En la actualidad, esa emoción incontrolable al Estado sigue trayéndonos más problemas que beneficios. Hoy, toda la clase política boliviana, ya sea el oficialismo o la oposición, sigue con devoción y sin ningún tipo de crítica la idea de que el Estado es el pilar fundamental del desarrollo y que los individuos no tienen la capacidad innovar sin su control y ayuda.

Incahuasi es el más claro ejemplo de cómo el estatismo es capaz de destruir el desarrollo y crear una rencilla entre dos departamentos: Chuquisaca y Santa Cruz. Ya en la revolución de la década de 1950 adquirimos la costumbre de vivir de la renta que nos da el Estado por las materias primas, hábito que seguimos conservando. El campo de Incahuasi no es otra cosa que la práctica de una de nuestras costumbres.
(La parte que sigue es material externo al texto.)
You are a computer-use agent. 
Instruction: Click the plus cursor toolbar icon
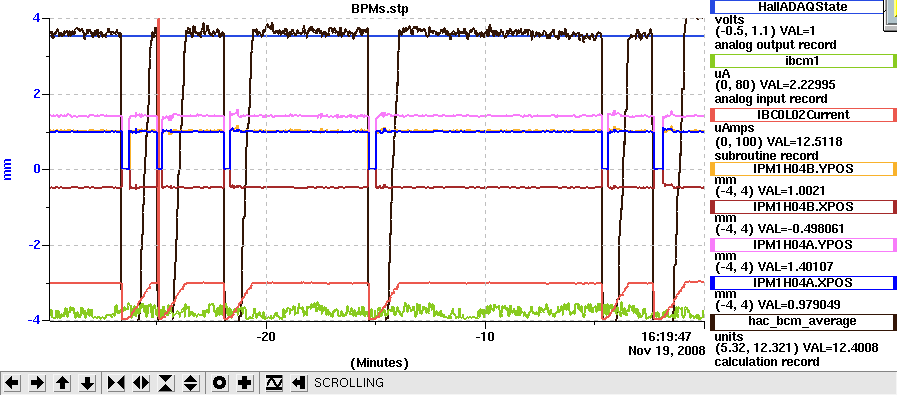tap(245, 383)
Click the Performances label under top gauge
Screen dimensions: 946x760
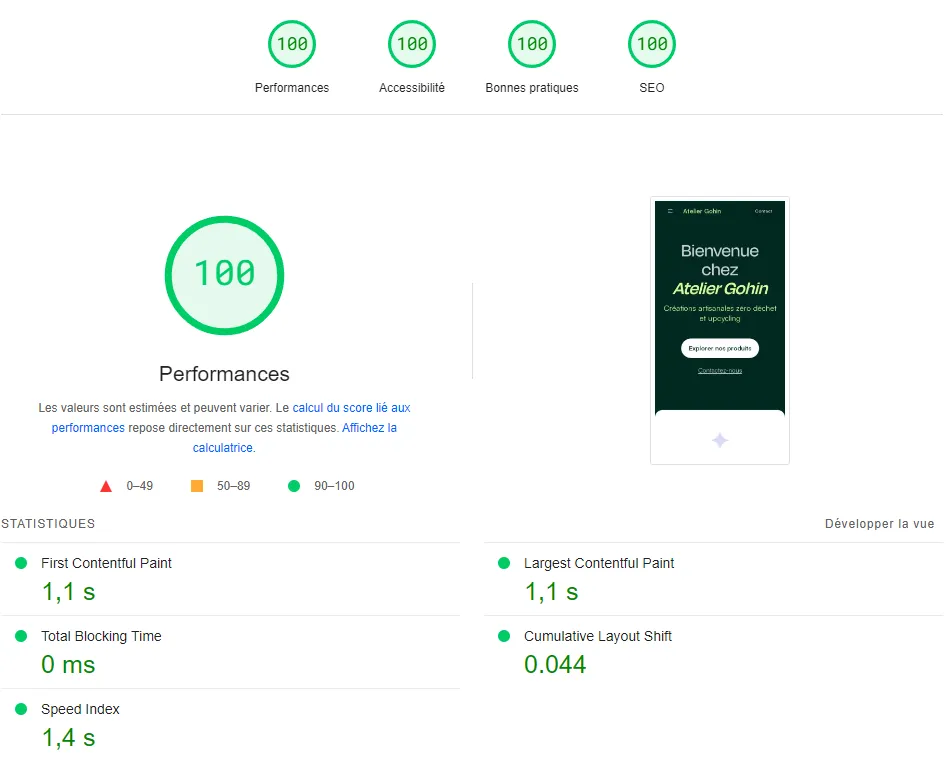(x=292, y=88)
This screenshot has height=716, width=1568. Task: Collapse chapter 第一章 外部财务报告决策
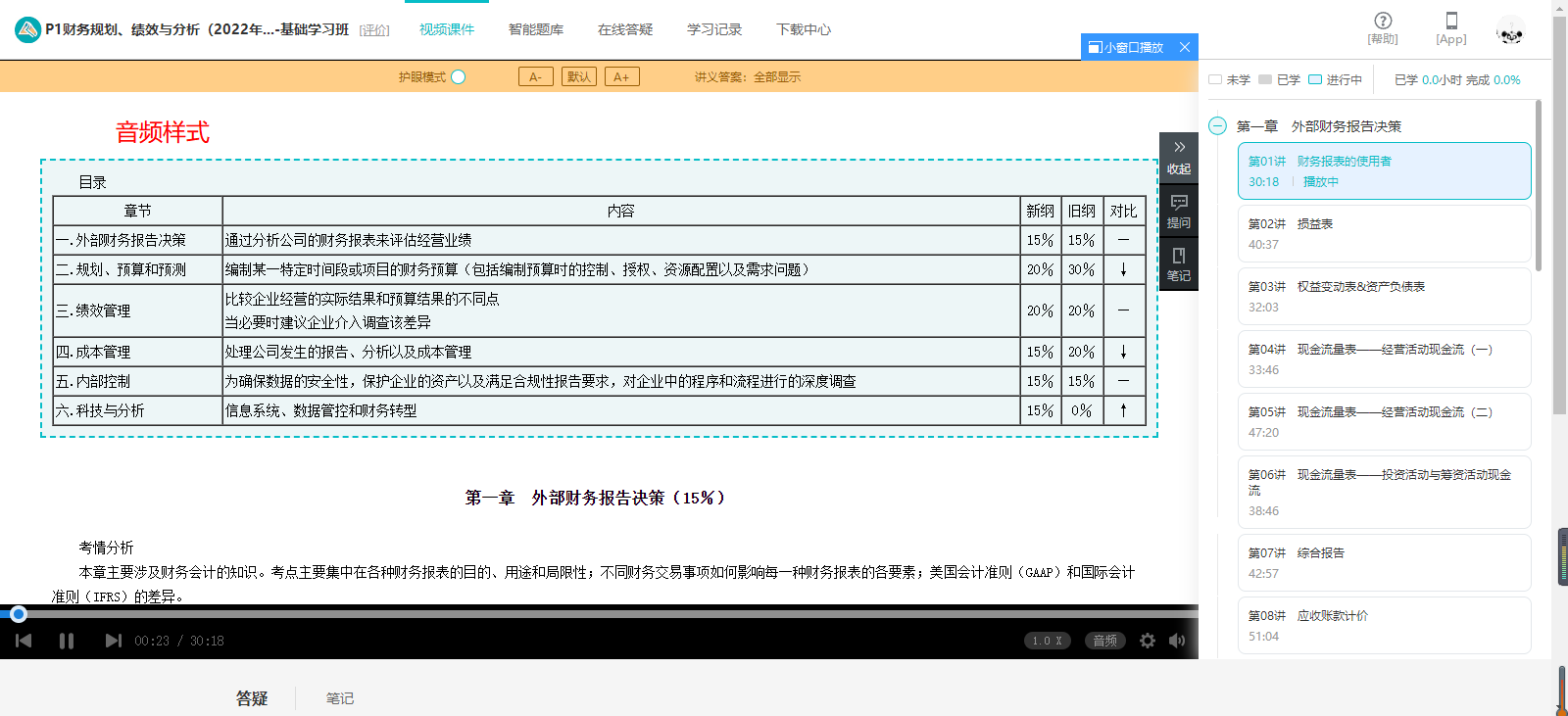1217,126
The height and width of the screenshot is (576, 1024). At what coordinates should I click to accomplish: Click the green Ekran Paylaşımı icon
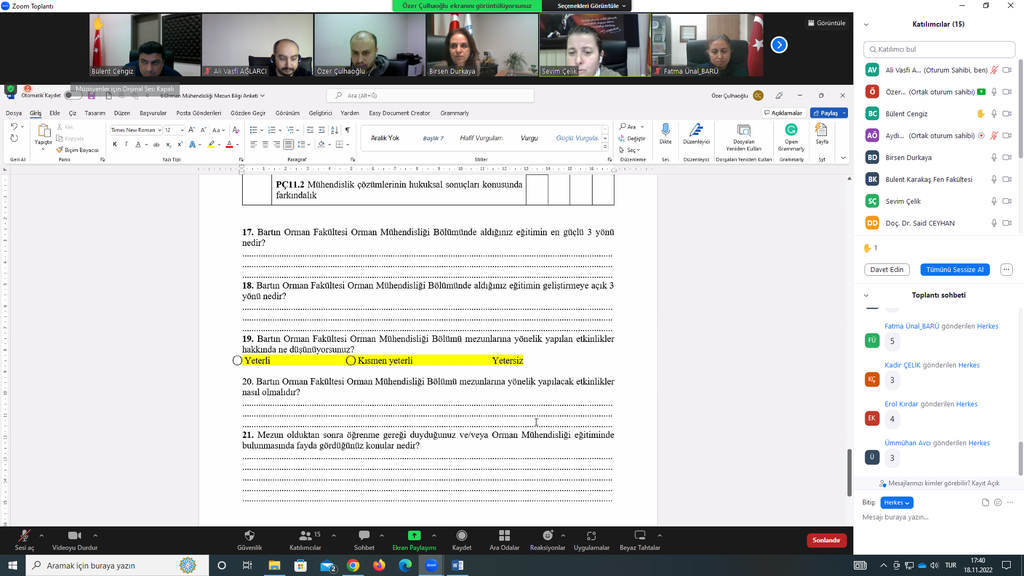click(x=414, y=537)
Es inaudito que en pleno siglo XXI los representantes de estos dos departamentos entren en peleas y medidas de presión por la renta petrolera, bajo la excusa de que necesitan del dinero para desarrollar su respectiva región. Tal argumento carece de sentido, ya que un porcentaje superior al 70 % de la renta petrolera va al gasto corriente y al aumento de la burocracia del gobierno regional.
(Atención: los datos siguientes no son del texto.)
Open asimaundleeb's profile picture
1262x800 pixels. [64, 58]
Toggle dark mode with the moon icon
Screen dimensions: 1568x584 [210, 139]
La clase política boliviana parece olvidar que el Estado es ineficiente y que son los individuos, de manera generosa, quienes desarrollan el lugar donde viven. Tanto Santa Cruz como Chuquisaca, en caso de que fueran realmente autónomos, tendrían la capacidad de dar incentivos impositivos, impuestos bajos para que los individuos vayan a invertir a las regiones correspondientes y así crear empleo formal y mejorar la calidad de vida de sus habitantes. Desgraciadamente no es así y el discurso de parlamentarios, autoridades regionales y gran parte de la población es clamar por la renta petrolera pensando ingenuamente que de esa manera el gobierno regional llevará el desarrollo y el progreso que tanto añoran y necesitan. Los representantes políticos no tienen la capacidad de pensar que los bolivianos vivimos en un infierno fiscal, que el Estado sufre de gigantismo y que todas las acciones que toma el gobierno central, las gobernaciones y los municipios no son inversiones, sino gasto público. Parecen desconocer que las instituciones estatales no generan ganancias, que simplemente gastan dinero que les llega de los impuestos de los ciudadanos, las empresas y de la explotación de los hidrocarburos.
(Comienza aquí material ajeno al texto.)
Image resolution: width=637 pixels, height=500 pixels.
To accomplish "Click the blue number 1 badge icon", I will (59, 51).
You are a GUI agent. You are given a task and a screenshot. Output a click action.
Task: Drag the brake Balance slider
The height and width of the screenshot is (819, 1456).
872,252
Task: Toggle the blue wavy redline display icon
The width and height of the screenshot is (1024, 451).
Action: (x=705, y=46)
Nuestros representantes políticos de cualquier nivel del Estado parecen desconocer que el comercio informal es parte de la política estatista que pone muchas trabas para la creación de empleo formal y no es, como repiten sin ningún tipo de razonamiento, un problema de educación.

Incahuasi es la más clara muestra de que nos gusta fomentar nuestra pobreza, quitarle a los individuos la capacidad creadora y enseñarnos a todos que el Estado, en un acto benevolente, nos da unos cuantos pesos para sentirnos mejor y protegidos. Con estas actitudes, Bolivia se encuentra una vez más postergada, y lo único que nos dice que somos ricos es la propaganda gubernamental.

Nuevamente estamos recorriendo el camino para que Bolivia se nos muera. O cambiamos de paradigma y tomamos cada uno de nosotros nuestro destino, o vamos a paso certero hacia el desastre.